#### To do
Change every "icon" to "button" in the stretch from the start of the rows through the line containing "click(33, 129)", and give back only those lines with nothing else altered.

** Start Provided entries **

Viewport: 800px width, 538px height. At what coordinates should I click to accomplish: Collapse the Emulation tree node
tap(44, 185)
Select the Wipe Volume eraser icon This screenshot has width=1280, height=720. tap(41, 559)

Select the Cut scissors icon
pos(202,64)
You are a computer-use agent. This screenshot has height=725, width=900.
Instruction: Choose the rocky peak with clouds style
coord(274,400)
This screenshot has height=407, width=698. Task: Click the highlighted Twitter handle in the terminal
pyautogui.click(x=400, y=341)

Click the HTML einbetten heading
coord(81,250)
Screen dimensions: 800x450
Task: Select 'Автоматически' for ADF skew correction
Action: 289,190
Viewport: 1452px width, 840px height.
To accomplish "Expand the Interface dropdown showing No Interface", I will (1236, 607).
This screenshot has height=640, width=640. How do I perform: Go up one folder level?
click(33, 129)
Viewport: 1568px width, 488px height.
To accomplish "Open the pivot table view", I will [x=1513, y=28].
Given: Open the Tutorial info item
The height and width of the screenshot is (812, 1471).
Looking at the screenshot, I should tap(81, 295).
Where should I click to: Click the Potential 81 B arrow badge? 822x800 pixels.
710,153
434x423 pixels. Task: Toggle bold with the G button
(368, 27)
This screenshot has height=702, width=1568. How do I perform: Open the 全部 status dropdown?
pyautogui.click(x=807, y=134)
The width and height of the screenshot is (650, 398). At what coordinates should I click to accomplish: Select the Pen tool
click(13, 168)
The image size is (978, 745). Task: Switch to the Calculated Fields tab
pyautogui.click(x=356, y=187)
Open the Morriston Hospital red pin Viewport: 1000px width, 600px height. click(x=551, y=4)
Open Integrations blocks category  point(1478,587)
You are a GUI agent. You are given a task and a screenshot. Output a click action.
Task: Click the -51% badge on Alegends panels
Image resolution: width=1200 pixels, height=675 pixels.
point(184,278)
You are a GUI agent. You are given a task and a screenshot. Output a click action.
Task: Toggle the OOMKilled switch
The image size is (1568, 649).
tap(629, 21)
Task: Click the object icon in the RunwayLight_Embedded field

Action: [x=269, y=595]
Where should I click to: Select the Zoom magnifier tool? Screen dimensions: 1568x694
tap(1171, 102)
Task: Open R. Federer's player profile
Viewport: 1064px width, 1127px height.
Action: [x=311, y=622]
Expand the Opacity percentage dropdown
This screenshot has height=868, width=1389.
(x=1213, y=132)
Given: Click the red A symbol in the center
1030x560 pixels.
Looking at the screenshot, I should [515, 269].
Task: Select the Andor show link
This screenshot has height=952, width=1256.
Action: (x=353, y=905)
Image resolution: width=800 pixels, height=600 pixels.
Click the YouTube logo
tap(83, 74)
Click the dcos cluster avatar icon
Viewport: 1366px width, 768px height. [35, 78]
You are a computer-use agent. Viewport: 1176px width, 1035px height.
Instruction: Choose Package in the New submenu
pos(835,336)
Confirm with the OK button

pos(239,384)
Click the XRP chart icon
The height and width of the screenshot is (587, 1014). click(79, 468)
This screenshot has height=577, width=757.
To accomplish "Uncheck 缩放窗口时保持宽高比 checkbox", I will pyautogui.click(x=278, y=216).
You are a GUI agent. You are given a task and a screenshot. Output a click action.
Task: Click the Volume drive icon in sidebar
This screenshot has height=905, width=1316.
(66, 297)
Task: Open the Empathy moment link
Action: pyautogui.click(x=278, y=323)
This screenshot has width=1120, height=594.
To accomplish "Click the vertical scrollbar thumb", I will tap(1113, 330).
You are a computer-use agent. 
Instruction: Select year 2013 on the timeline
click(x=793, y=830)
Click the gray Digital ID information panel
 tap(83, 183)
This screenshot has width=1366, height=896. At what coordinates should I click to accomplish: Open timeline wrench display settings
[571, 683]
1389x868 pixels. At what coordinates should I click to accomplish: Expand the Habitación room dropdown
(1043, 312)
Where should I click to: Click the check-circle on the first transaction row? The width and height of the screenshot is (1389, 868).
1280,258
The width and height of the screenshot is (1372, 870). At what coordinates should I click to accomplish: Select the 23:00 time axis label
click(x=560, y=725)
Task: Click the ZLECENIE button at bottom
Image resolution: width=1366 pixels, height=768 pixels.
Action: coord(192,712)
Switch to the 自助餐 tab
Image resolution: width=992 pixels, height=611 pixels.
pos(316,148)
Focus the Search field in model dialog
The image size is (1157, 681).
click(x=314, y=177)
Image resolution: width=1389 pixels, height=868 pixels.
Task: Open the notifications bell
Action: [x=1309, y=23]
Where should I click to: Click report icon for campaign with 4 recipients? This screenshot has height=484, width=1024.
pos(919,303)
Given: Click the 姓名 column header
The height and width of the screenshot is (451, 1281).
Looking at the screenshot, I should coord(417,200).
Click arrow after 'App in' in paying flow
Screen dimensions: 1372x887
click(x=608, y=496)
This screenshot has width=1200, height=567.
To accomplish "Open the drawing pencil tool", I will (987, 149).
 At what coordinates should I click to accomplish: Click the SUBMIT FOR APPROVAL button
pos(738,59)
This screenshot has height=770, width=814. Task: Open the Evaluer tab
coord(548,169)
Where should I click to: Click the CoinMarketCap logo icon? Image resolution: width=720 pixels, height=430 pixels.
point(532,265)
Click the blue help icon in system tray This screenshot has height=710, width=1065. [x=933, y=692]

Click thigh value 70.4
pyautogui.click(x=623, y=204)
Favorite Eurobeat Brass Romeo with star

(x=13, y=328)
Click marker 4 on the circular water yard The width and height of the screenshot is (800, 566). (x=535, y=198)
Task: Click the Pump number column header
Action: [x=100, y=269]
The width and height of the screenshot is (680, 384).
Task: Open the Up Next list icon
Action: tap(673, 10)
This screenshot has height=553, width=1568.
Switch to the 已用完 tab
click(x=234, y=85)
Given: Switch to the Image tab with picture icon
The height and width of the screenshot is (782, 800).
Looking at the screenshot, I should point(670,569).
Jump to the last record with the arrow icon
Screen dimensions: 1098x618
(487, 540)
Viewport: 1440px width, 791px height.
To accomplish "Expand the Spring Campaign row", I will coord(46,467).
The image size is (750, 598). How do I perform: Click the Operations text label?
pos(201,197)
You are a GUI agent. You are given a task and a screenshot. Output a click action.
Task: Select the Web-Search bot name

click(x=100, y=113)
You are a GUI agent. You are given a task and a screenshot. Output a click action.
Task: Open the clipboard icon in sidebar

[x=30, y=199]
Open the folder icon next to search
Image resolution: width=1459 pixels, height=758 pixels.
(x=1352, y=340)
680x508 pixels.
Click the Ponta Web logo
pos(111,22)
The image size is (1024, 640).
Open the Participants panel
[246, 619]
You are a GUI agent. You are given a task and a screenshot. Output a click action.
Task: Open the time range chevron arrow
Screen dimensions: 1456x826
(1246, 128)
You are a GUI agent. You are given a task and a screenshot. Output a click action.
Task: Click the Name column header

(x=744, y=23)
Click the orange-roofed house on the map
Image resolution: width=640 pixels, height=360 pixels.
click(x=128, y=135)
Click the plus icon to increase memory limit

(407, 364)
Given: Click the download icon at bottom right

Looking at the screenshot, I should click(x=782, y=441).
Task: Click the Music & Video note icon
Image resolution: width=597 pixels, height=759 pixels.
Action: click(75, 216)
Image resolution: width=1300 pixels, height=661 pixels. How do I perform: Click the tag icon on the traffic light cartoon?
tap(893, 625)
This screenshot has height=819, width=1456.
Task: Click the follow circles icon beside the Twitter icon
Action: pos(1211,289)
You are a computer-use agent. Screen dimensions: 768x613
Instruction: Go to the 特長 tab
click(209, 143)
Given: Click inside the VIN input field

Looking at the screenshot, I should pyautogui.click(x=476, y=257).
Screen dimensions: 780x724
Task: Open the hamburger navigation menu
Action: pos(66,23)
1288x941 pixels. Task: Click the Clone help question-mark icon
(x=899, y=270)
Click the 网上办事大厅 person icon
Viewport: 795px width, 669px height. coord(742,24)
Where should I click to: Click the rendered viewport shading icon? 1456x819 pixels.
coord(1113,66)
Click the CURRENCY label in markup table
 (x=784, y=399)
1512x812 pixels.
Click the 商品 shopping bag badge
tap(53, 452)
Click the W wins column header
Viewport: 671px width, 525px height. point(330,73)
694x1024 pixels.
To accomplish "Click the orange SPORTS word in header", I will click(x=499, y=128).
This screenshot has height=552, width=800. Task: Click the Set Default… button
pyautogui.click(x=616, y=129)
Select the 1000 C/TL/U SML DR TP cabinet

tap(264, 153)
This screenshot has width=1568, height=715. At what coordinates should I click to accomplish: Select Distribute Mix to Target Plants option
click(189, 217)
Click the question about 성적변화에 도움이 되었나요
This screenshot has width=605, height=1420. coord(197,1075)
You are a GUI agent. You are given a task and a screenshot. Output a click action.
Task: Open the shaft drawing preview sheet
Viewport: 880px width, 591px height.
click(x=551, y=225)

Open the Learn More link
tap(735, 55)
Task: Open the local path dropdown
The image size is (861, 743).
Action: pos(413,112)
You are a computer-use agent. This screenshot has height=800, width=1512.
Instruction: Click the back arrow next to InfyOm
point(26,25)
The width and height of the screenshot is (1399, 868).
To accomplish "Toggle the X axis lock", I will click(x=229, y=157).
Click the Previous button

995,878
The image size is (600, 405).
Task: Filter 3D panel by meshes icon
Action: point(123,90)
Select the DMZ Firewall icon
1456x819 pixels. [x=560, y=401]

** End Provided entries **

#### In response
Viewport: 800px width, 538px height. At what coordinates should I click to accomplish: Collapse the Emulation tree node
tap(44, 185)
Select the Wipe Volume eraser button This screenshot has width=1280, height=720. tap(41, 559)

Select the Cut scissors button
pos(202,64)
You are a computer-use agent. This screenshot has height=725, width=900.
Instruction: Choose the rocky peak with clouds style
coord(274,400)
This screenshot has height=407, width=698. Task: Click the highlighted Twitter handle in the terminal
pyautogui.click(x=400, y=341)

Click the HTML einbetten heading
coord(81,250)
Screen dimensions: 800x450
Task: Select 'Автоматически' for ADF skew correction
Action: 289,190
Viewport: 1452px width, 840px height.
To accomplish "Expand the Interface dropdown showing No Interface", I will (1236, 607).
This screenshot has height=640, width=640. How do I perform: Go up one folder level?
click(33, 129)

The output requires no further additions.